We do not have the scientific information about how to treat children with asthma who are not well controlled on low-dose ICS therapy. It used to be recommended that when low-dose ICS were not effective their dose should be doubled. Studies in children, however, have investigated this statement and the results are not impressive7 . There is no scientific evidence that when control is poor in children with asthma, the dose of the inhaled steroid should be increased. We have therefore decided not to introduce into this study a treatment limb with a higher ICS dosage. There is anecdotal information, however, from many studies undertaken within the pharmaceutical industry that when children enter a study which is controlled and double-blind in nature, up to 30% of them improve, their symptoms reduce and their lung function increases8. It is therefore surprising that approximately one third of children receiving ICS are prescribed high-dose inhaled steroid therapy (≥ 800micrograms and unlicensed beclometasone dipropionate or equivalent) or they are commenced on "add-on" therapies such as long-acting beta2 agonists (LABA) or leukotriene receptor antagonists (LTRA) in addition to low-dose ICS. Concerns about the safety of high-dose ICS have been raised in relation to growth impairment9, hypoglycaemia10 and suppression of the adrenal cortex11 resulting in warnings on prescribing from the Medicines & Healthcare Products Regulatory Agency (MHRA) in the UK12 and from the Food and Drug Administration (FDA) in the USA. It is therefore unacceptable that approximately one third of children with asthma are being treated with the above regimes. Asthma is a very common condition and the worth of these regimes has not been proven by appropriately devised paediatric studies. The National Guidelines have been developed in a "stepwise" manner, the amount of medication increasing at each step if symptoms are not controlled.

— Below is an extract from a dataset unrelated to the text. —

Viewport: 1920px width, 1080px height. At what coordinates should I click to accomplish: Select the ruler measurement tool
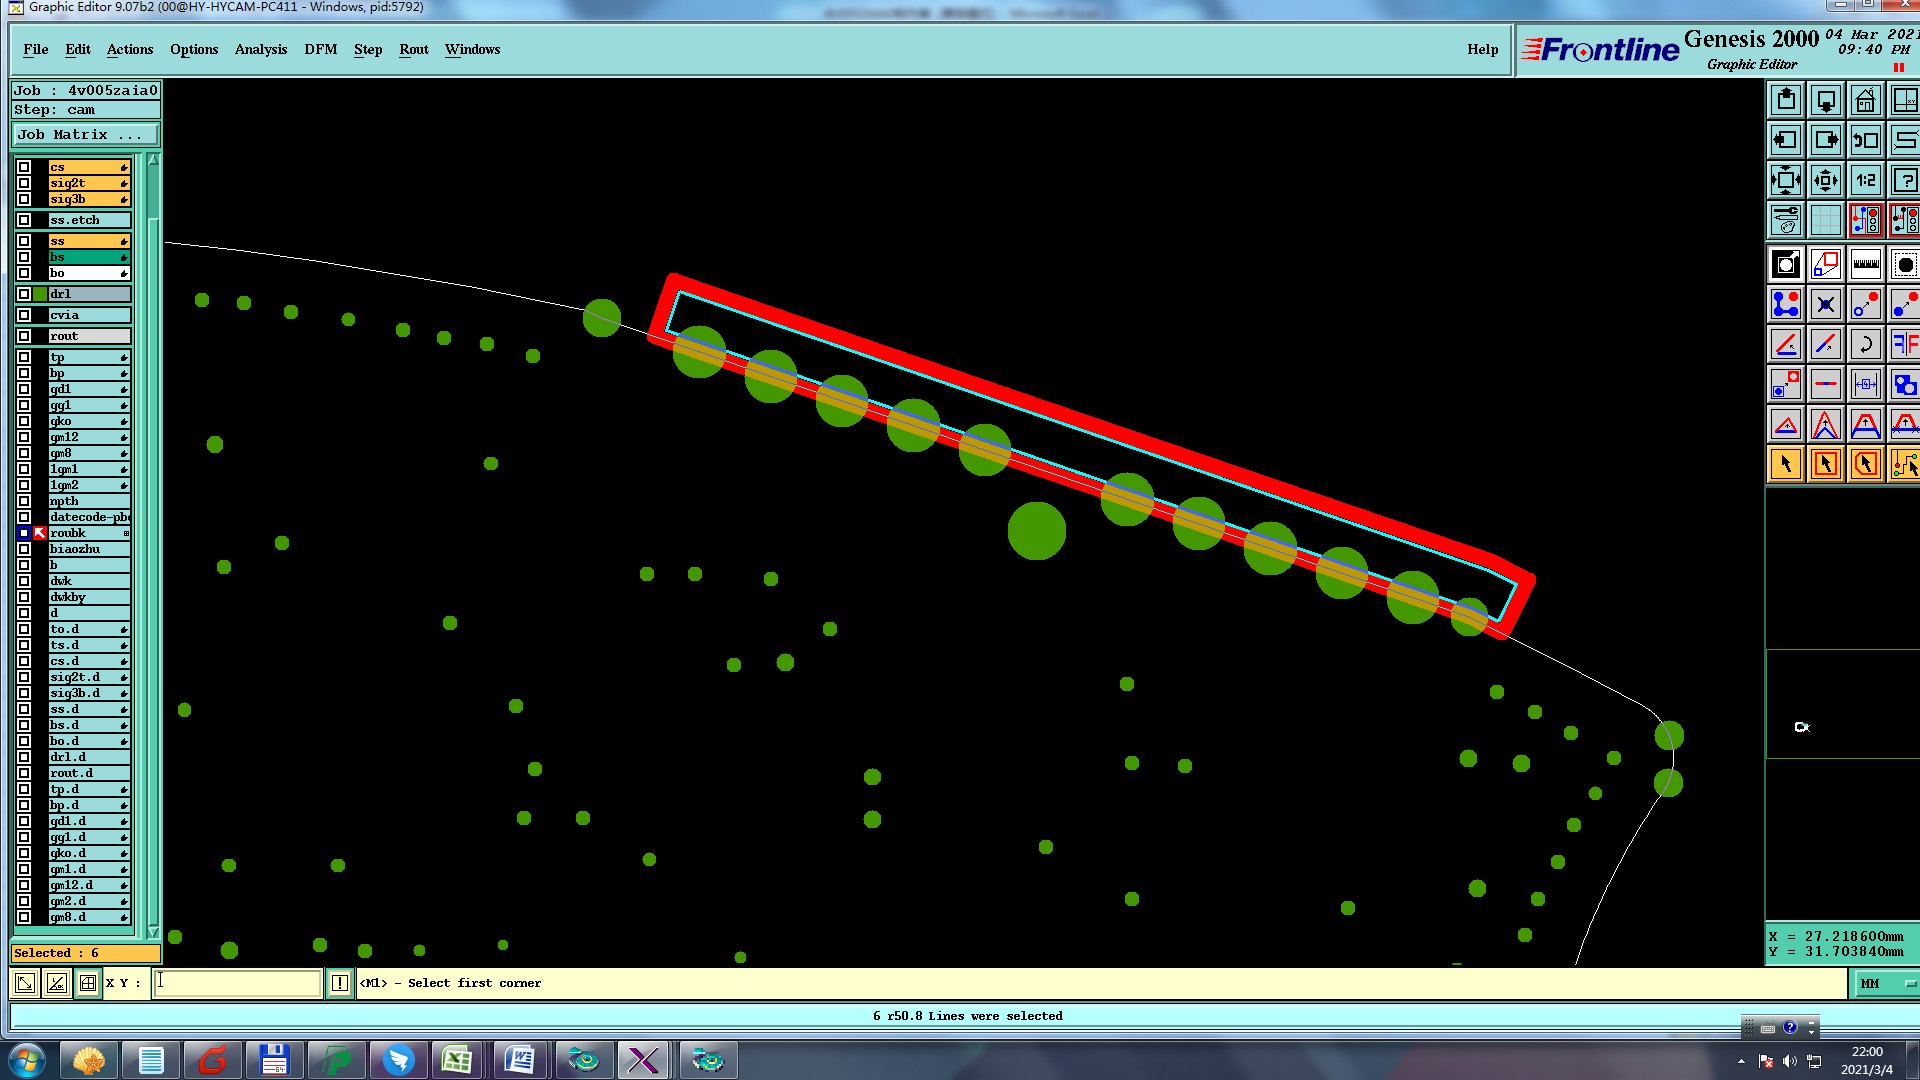click(1865, 264)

However, as stated above, it may be that childhood asthma differs from that in adults. It seems that relatively poorly controlled asthma in children who exhibit frequent symptoms do not necessarily show abnormal lung function between their periods of symptoms. It is for this reason that in our study we will be concentrating on outcome measures such as exacerbations and quality of life although we will have the opportunity to measure spirometric values at the first (T0) and last (T48) visits in the randomised part of the study. It could be that an increase in medication may only be needed for a short time in children with asthma and there have been suggestions that once control is achieved children should have their add-on therapy reviewed. To incorporate such a step within the present study would make it excessively complicated and would have major implications on the number of patients included. The inclusion of such a step would make the study impractical within the UK. A study is needed which is simple, pragmatic (but placebo-controlled and double-blinded), has outcomes which will be of practical benefit to children and will provide evidence for the use of add-on medications in the most cost effective and efficient way. Children dislike exacerbations. School attendance, daily activity and general well-being increase when asthma is well controlled. Once families understand sufficiently about asthma, inhaler technique has been evaluated and optimised, and compliance issues addressed, one of the reasons why a specific medication may be less effective could be related to the genetic make-up of the patient. In this study we will have the opportunity, through a separate consent process, to collect and store DNA specimens from saliva for later analysis of specific genetic polymorphisms in relation to asthma severity and outcome. This aspect will bring added value to the study.